启动时检查：如果模型文件在指定路径不存在，应用会立即崩溃退出。这是“快速失败”原则的体现，防止一个处于无效状态的服务上线。
详尽日志：使用 Serilog 记录关键操作，并在出现错误时提供上下文。
健康检查：内置 /healthz 端点，供 Kubernetes 的 Liveness 和 Readiness 探针使用。
健壮的错误处理：Controller 层捕获了推理过程中的所有异常，并返回统一的 500 错误，避免了内部堆栈信息的泄露。

第二步：用 Packer 固化构建流程

有了应用代码，下一步就是将其与模型文件打包成一个 Docker 镜像。通常的做法是手写一个 Dockerfile，然后执行 docker build 命令。但这种方式在团队协作和自动化流程中存在问题：构建参数、版本标签、目标仓库等信息散落在脚本各处，难以管理和审计。

Packer 通过 HCL (HashiCorp Configuration Language) 语言，允许我们用声明式的方式定义整个镜像构建过程。这就像给镜像构建过程提供了“基础设施即代码”（IaC）的能力。

首先，一个优化的多阶段 Dockerfile 是必不可少的。它能确保最终的生产镜像只包含必要的运行时文件，体积更小，攻击面也更少。

Dockerfile

# Stage 1: Build the application
# Use the official .NET SDK image which contains all tools needed to build and publish.
FROM mcr.microsoft.com/dotnet/sdk:8.0 AS build-env
WORKDIR /app

# Copy csproj and restore as distinct layers to leverage Docker cache
COPY *.csproj ./
RUN dotnet restore

# Copy everything else and build
COPY . ./
# Publish the application, ensuring it's a release build and self-contained
RUN dotnet publish -c Release -o out

# Stage 2: Build the final production image
# Use the minimal ASP.NET runtime image
FROM mcr.microsoft.com/dotnet/aspnet:8.0
WORKDIR /app

# Copy the published application from the build stage
COPY --from=build-env /app/out .

# Copy the model file into a specific directory within the image.
# This assumes the model file is in a 'model' subdirectory of the build context.
COPY model/ ./model/

# Set the entrypoint for the container
ENTRYPOINT ["dotnet", "ImmutableInference.dll"]

接下来是 Packer 的配置文件。我们将使用 packer.pkr.hcl 来编排 Docker 的构建过程。

packer-build.pkr.hcl

packer {
  required_plugins {
    docker = {
      version = ">= 1.0.0"
      source  = "github.com/hashicorp/docker"
    }
  }
}

// Variables allow parameterizing the build. These can be overridden
// from the command line or CI/CD environment variables (e.g., TF_VAR_image_version).
variable "image_repository" {
  type    = string
  default = "my-registry/immutable-inference"
}

variable "image_version" {
  type    = string
  default = "0.1.0-local"
}

// A "source" block defines what kind of machine image to build.
// Here, we are using the "docker" builder.
source "docker" "aspnet-inference" {
  image  = "mcr.microsoft.com/dotnet/sdk:8.0" // Start with the build image
  commit = true                              // Commit the container to an image upon completion
  changes = [
    "WORKDIR /app",
    "ENTRYPOINT [\"dotnet\", \"ImmutableInference.dll\"]"
  ]
}

// The "build" block defines the steps to build the image.
build {
  name    = "aspnet-inference-service"
  sources = ["source.docker.aspnet-inference"]
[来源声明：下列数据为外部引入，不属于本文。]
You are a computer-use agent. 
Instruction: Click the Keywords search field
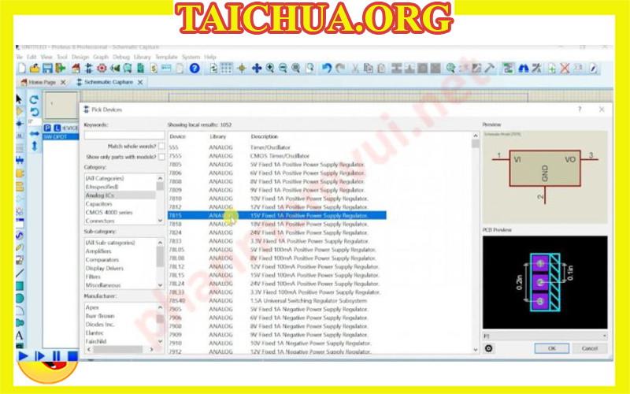pos(124,135)
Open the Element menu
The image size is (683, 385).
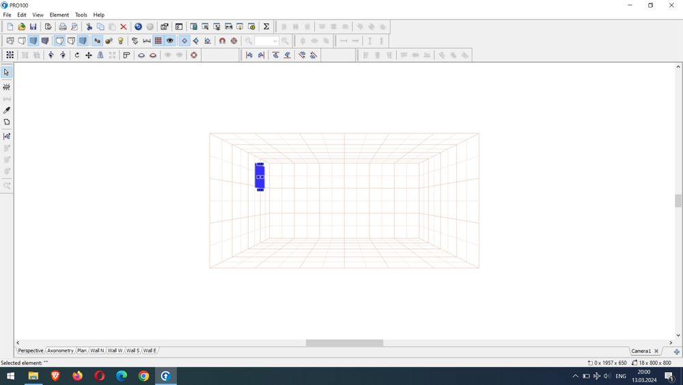click(x=59, y=15)
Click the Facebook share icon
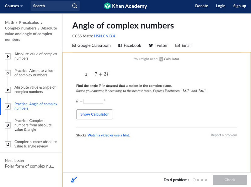Viewport: 251px width, 187px height. pyautogui.click(x=120, y=45)

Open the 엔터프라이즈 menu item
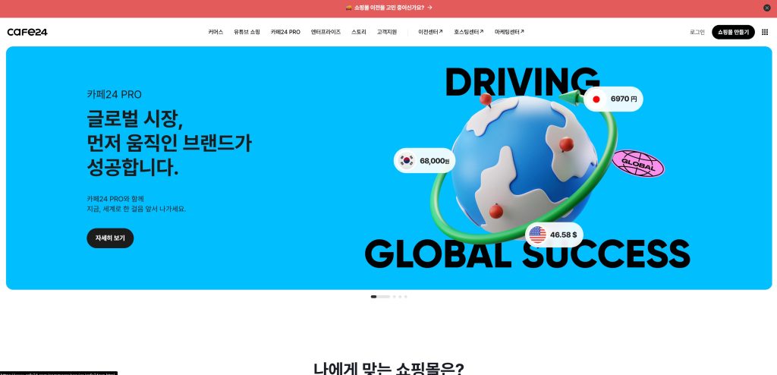coord(326,32)
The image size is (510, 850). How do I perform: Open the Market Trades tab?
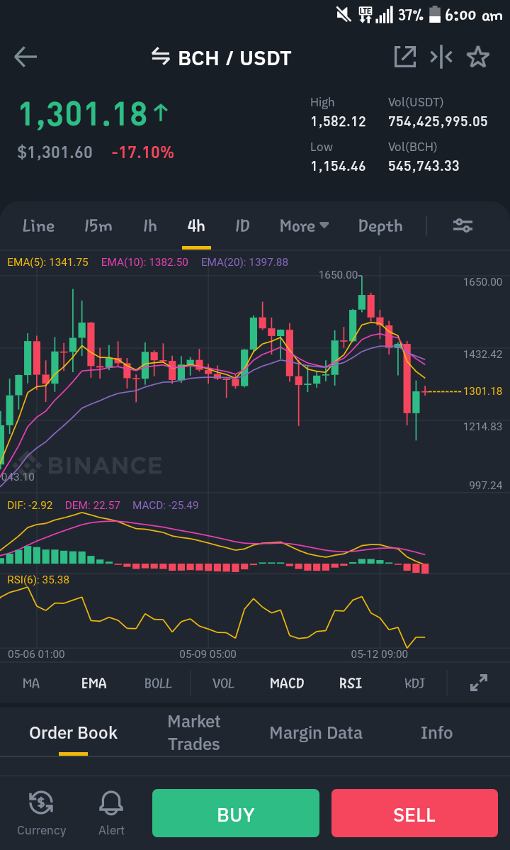[194, 732]
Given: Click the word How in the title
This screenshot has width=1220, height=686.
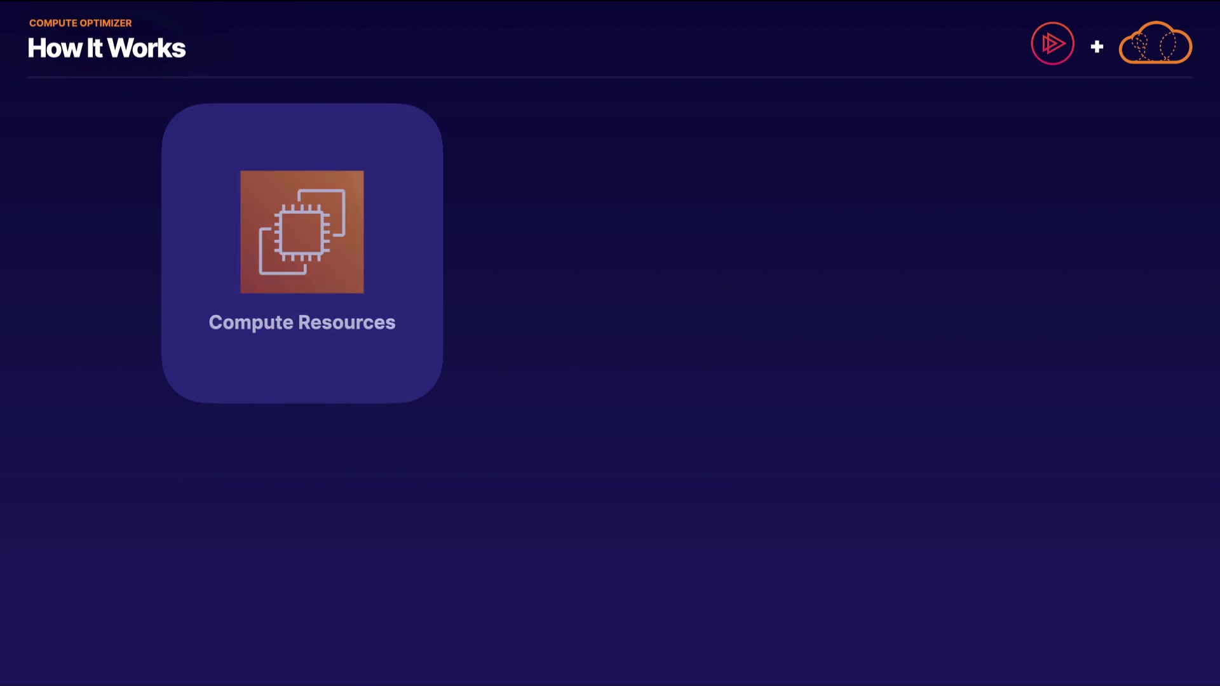Looking at the screenshot, I should pos(55,48).
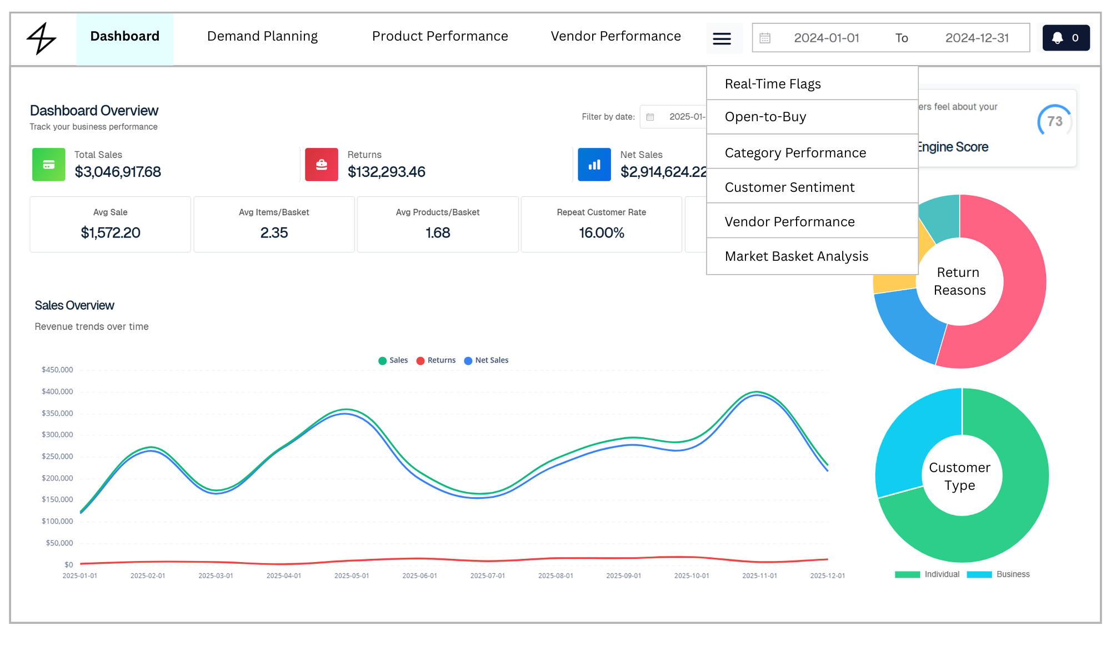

  // Provisioners are used to install software, upload files, or configure the machine.
  
  // 1. Copy the entire application source code into the container.
  provisioner "file" {
    source      = "./"
    destination = "/app/"
  }
  
  // 2. Run the dotnet publish command inside the container.
  // This is equivalent to the RUN commands in the first stage of our Dockerfile.
  provisioner "shell" {
    inline = [
      "cd /app",
      "dotnet publish -c Release -o out"
    ]
  }

  // The post-processor section runs after the image has been built.
  // We use it to tag and push the image to a container registry.
  post-processor "docker-tag" {
    repository = var.image_repository
    tags       = [var.image_version, "latest"]
  }
  
  // A second post-processor can flatten the image to create a final, smaller image.
  // This effectively replicates the multi-stage Dockerfile behavior.
  post-processor "docker-import" {
    repository = var.image_repository
    tag        = var.image_version
    changes = [
        "FROM mcr.microsoft.com/dotnet/aspnet:8.0",
        "WORKDIR /app",
        "COPY /app/out .",
        "COPY /app/model/ ./model/",
        "ENTRYPOINT [\"dotnet\", \"ImmutableInference.dll\"]"
    ]
  }
}

注意：上述 packer-build.pkr.hcl 是一种实现方式，它在 Packer 内部模拟了多阶段构建。在实践中，直接让 Packer 调用一个已经写好的多阶段 Dockerfile 会更直观和易于维护。使用 docker builder 的 build_files 或 inline 参数可以做到这一点。这里的例子展示了 Packer 对构建过程的强大控制力。

一个更简洁且推荐的做法是：

packer-dockerfile.pkr.hcl (推荐)

packer {
  required_plugins {
    docker = {
      version = ">= 1.0.0"
      source  = "github.com/hashicorp/docker"
    }
  }
}

variable "image_repository" {
  type    = string
  default = "my-registry/immutable-inference"
}

variable "image_version" {
  type    = string
  description = "The version tag for the Docker image, e.g., git commit SHA."
}

source "docker" "from-dockerfile" {
  // Let Packer manage the Dockerfile directly
  dockerfile = "./Dockerfile"
  image_tags = ["${var.image_repository}:${var.image_version}"]
}

build {
  sources = ["source.docker.from-dockerfile"]
  
  // Post-processor to push to the registry
  post-processor "docker-push" {
    // This is intentionally left empty so Packer pushes all tags
    // defined in the source block.
  }
}

这个版本更加清晰，它将构建逻辑保留在 Dockerfile 中，而 Packer 则专注于构建的编排、参数化和发布。在 CI/CD 流水线中，我们可以这样执行：

packer build -var "image_version=$(git rev-parse --short HEAD)" .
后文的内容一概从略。